Saved entries:
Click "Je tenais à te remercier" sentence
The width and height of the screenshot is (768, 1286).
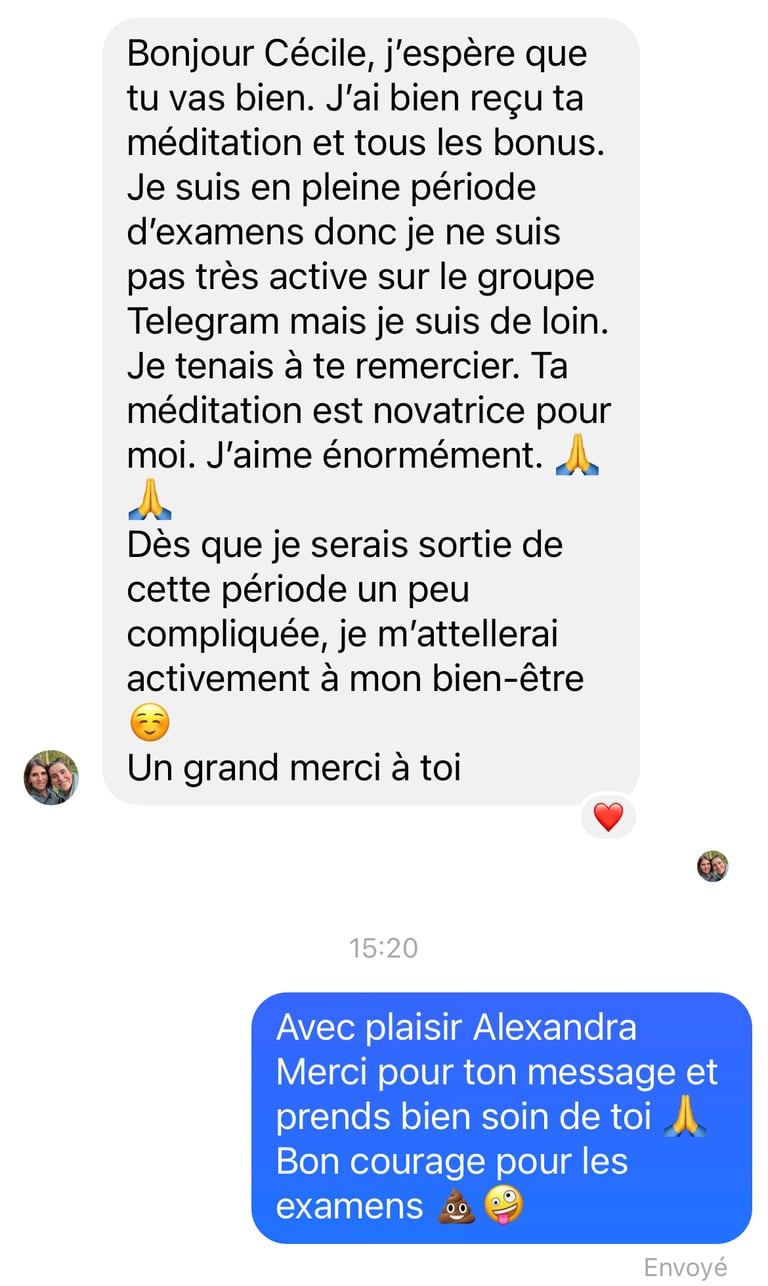pos(320,366)
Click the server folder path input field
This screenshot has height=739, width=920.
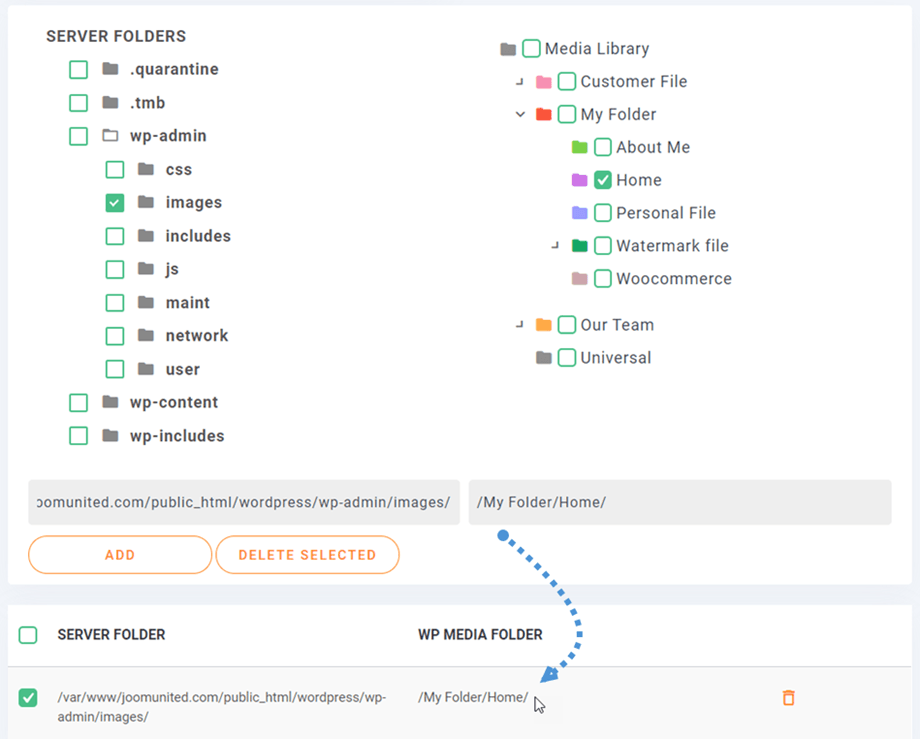[243, 502]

◆ TASK ITEM: In the lines above, find each one with "Click" and list it.

◆ ANSWER BELOW:
Click "Je tenais à te remercier" sentence
Click the server folder path input field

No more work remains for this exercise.